---------- Input for this task

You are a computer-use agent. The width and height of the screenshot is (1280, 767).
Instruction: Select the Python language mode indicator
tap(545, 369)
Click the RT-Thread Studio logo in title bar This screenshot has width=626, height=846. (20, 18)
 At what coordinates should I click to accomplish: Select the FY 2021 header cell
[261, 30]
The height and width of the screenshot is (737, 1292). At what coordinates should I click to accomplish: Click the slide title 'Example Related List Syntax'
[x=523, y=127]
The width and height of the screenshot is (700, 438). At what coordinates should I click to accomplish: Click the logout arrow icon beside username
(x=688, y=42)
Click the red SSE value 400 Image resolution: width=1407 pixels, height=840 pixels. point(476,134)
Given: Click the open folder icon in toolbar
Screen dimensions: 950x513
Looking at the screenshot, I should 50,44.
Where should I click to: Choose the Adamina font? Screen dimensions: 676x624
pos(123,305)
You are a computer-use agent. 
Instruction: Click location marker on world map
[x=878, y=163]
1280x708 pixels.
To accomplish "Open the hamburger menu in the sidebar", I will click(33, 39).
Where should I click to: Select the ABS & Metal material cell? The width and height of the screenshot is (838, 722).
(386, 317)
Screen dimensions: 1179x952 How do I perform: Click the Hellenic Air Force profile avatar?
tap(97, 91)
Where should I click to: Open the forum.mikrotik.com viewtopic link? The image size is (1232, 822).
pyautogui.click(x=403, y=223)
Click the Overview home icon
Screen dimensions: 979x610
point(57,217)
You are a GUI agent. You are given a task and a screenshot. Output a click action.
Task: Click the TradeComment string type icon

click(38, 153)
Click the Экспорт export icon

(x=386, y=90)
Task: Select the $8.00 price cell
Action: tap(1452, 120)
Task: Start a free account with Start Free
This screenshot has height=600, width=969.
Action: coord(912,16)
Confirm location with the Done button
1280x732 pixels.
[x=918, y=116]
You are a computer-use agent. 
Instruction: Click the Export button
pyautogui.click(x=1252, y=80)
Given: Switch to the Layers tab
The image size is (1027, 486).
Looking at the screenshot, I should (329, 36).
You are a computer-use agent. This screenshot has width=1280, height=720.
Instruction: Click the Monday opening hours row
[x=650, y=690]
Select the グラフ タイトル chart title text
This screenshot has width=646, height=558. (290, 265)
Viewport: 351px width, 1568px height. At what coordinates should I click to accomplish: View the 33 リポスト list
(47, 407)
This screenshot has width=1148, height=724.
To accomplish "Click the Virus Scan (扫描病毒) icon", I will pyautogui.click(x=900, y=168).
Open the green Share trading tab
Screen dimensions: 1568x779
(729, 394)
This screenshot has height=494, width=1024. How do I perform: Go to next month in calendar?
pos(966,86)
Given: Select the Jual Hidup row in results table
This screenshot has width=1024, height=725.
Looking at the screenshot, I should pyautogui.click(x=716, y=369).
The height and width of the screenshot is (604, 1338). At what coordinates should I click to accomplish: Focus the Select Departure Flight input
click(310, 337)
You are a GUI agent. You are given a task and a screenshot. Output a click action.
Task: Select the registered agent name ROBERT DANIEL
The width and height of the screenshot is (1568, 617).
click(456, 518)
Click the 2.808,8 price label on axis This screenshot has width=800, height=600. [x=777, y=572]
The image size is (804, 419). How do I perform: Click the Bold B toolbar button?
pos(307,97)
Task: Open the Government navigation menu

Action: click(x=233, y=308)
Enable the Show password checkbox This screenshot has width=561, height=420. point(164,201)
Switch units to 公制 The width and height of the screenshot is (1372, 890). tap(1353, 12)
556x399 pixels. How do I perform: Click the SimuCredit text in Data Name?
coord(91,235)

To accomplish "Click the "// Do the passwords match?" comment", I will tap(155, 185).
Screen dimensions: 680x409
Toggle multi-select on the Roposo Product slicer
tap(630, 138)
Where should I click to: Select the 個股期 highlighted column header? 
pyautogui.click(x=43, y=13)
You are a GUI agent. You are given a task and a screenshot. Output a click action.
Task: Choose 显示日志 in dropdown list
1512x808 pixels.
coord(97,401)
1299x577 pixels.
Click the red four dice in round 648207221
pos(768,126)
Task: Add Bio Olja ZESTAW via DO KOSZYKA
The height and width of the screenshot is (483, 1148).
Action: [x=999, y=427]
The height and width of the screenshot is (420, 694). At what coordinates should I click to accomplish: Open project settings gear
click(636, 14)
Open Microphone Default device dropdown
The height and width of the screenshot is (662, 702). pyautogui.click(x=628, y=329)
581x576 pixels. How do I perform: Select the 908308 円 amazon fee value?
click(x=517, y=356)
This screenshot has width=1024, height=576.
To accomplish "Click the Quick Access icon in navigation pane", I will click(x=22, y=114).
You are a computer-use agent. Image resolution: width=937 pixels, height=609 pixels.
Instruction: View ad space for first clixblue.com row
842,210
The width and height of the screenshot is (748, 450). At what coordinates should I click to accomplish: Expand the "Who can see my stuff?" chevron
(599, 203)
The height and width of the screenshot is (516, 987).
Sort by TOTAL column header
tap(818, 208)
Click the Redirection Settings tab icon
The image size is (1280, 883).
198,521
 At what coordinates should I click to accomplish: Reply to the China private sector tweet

--------------------

> [Aim of the task] Each line of the listing should be retyped exactly, with nothing left out.

> [Completed task]
You are a computer-use agent. The width and height of the screenshot is (1280, 767).
Instruction: Select the Python language mode indicator
tap(545, 369)
Click the RT-Thread Studio logo in title bar This screenshot has width=626, height=846. (20, 18)
 At what coordinates should I click to accomplish: Select the FY 2021 header cell
[261, 30]
The height and width of the screenshot is (737, 1292). At what coordinates should I click to accomplish: Click the slide title 'Example Related List Syntax'
[x=523, y=127]
The width and height of the screenshot is (700, 438). At what coordinates should I click to accomplish: Click the logout arrow icon beside username
(x=688, y=42)
Click the red SSE value 400 Image resolution: width=1407 pixels, height=840 pixels. point(476,134)
Given: Click the open folder icon in toolbar
Screen dimensions: 950x513
Looking at the screenshot, I should 50,44.
Where should I click to: Choose the Adamina font? Screen dimensions: 676x624
pos(123,305)
You are a computer-use agent. 
Instruction: Click location marker on world map
[x=878, y=163]
1280x708 pixels.
To accomplish "Open the hamburger menu in the sidebar", I will click(33, 39).
Where should I click to: Select the ABS & Metal material cell? The width and height of the screenshot is (838, 722).
(386, 317)
Screen dimensions: 1179x952 How do I perform: Click the Hellenic Air Force profile avatar?
tap(97, 91)
Where should I click to: Open the forum.mikrotik.com viewtopic link? The image size is (1232, 822).
pyautogui.click(x=403, y=223)
Click the Overview home icon
Screen dimensions: 979x610
point(57,217)
You are a GUI agent. You are given a task and a screenshot. Output a click action.
Task: Click the TradeComment string type icon

click(38, 153)
Click the Экспорт export icon

(x=386, y=90)
Task: Select the $8.00 price cell
Action: tap(1452, 120)
Task: Start a free account with Start Free
This screenshot has height=600, width=969.
Action: coord(912,16)
Confirm location with the Done button
1280x732 pixels.
[x=918, y=116]
You are a computer-use agent. 
Instruction: Click the Export button
pyautogui.click(x=1252, y=80)
Given: Switch to the Layers tab
The image size is (1027, 486).
Looking at the screenshot, I should (329, 36).
You are a computer-use agent. This screenshot has width=1280, height=720.
Instruction: Click the Monday opening hours row
[x=650, y=690]
Select the グラフ タイトル chart title text
This screenshot has width=646, height=558. (290, 265)
Viewport: 351px width, 1568px height. At what coordinates should I click to accomplish: View the 33 リポスト list
(47, 407)
This screenshot has width=1148, height=724.
To accomplish "Click the Virus Scan (扫描病毒) icon", I will pyautogui.click(x=900, y=168).
Open the green Share trading tab
Screen dimensions: 1568x779
(729, 394)
This screenshot has height=494, width=1024. How do I perform: Go to next month in calendar?
pos(966,86)
Given: Select the Jual Hidup row in results table
This screenshot has width=1024, height=725.
Looking at the screenshot, I should pyautogui.click(x=716, y=369).
The height and width of the screenshot is (604, 1338). At what coordinates should I click to accomplish: Focus the Select Departure Flight input
click(310, 337)
You are a GUI agent. You are given a task and a screenshot. Output a click action.
Task: Select the registered agent name ROBERT DANIEL
The width and height of the screenshot is (1568, 617).
click(456, 518)
Click the 2.808,8 price label on axis This screenshot has width=800, height=600. [x=777, y=572]
The image size is (804, 419). How do I perform: Click the Bold B toolbar button?
pos(307,97)
Task: Open the Government navigation menu

Action: click(x=233, y=308)
Enable the Show password checkbox This screenshot has width=561, height=420. point(164,201)
Switch units to 公制 The width and height of the screenshot is (1372, 890). tap(1353, 12)
556x399 pixels. How do I perform: Click the SimuCredit text in Data Name?
coord(91,235)

To accomplish "Click the "// Do the passwords match?" comment", I will tap(155, 185).
Screen dimensions: 680x409
Toggle multi-select on the Roposo Product slicer
tap(630, 138)
Where should I click to: Select the 個股期 highlighted column header? 
pyautogui.click(x=43, y=13)
You are a GUI agent. You are given a task and a screenshot. Output a click action.
Task: Choose 显示日志 in dropdown list
1512x808 pixels.
coord(97,401)
1299x577 pixels.
Click the red four dice in round 648207221
pos(768,126)
Task: Add Bio Olja ZESTAW via DO KOSZYKA
The height and width of the screenshot is (483, 1148).
Action: [x=999, y=427]
The height and width of the screenshot is (420, 694). At what coordinates should I click to accomplish: Open project settings gear
click(636, 14)
Open Microphone Default device dropdown
The height and width of the screenshot is (662, 702). pyautogui.click(x=628, y=329)
581x576 pixels. How do I perform: Select the 908308 円 amazon fee value?
click(x=517, y=356)
This screenshot has width=1024, height=576.
To accomplish "Click the Quick Access icon in navigation pane", I will click(x=22, y=114).
You are a computer-use agent. Image resolution: width=937 pixels, height=609 pixels.
Instruction: View ad space for first clixblue.com row
842,210
The width and height of the screenshot is (748, 450). At what coordinates should I click to accomplish: Expand the "Who can see my stuff?" chevron
(599, 203)
The height and width of the screenshot is (516, 987).
Sort by TOTAL column header
tap(818, 208)
Click the Redirection Settings tab icon
The image size is (1280, 883).
198,521
 At what coordinates should I click to accomplish: Reply to the China private sector tweet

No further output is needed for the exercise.